Sonders on Stocks, Bonds, and the Fed

Though the market’s recent pullback may not be over yet, Charles Schwab Chief Investment Strategist Liz Ann Sonders says longer-term factors are making her optimistic about the stock market and economy.

“The [recent] spike in yields, while alarming, may not mean much more turmoil in the stock market than what we already saw,” Sonders writes in recent commentary on Schwab’s site. “The history of major up moves in yields shows stocks actually performing quite well; save for those periods when yields were rising due to inflation problems. That is decidedly not the case at present.”

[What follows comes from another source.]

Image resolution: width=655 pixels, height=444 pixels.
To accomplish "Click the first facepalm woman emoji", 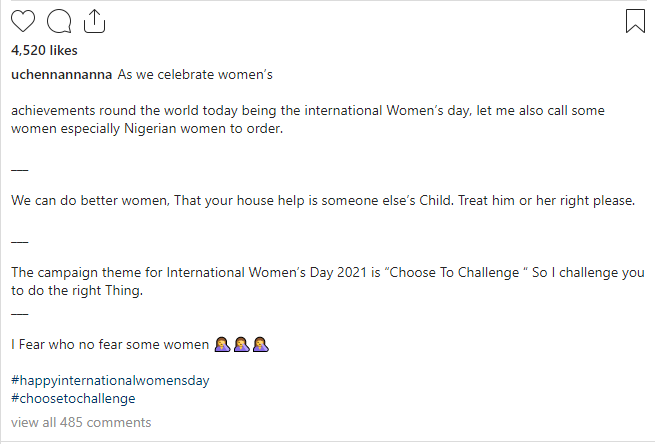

Sonders adds that “our longer-term optimism has not been dented, even with the Fed on a path toward monetary policy normalization. Notwithstanding the downward revision to the very backward-looking first quarter real gross domestic product reading, the latest economic numbers have turned up. Capital spending is picking up; the regional manufacturing surveys were generally quite strong; consumer confidence has jumped; and the housing numbers have continued their surge.”

Volatility among risk assets is likely to continue in the shorter term, Sonders says, but she thinks the market is “transitioning to a market driven more by traditional fundamentals, and less by Fed policy.” And she discusses how sentiment has declined significantly from where it was in late May, a good sign for the market.

Sonders also discusses the Fed’s recent tapering talk, and the motivation behind it. She quotes from a piece Jeffries’ David Zervos wrote for John Mauldin’s Outside the Box, in which Zervos says Ben Bernanke’s “pronouncements appear to be a conscious effort to inject uncertainty into a fixed income market that feeds on certainty. He was taking a cue from the great Hyman Minsky. By acting against a market that had become too complacent, he was attempting to force out the dangerous and excessive leverage in the system. And while that may feel a little painful right now, we may end up being very thankful that the Committee took the actions it did … in the name of preserving future financial stability.”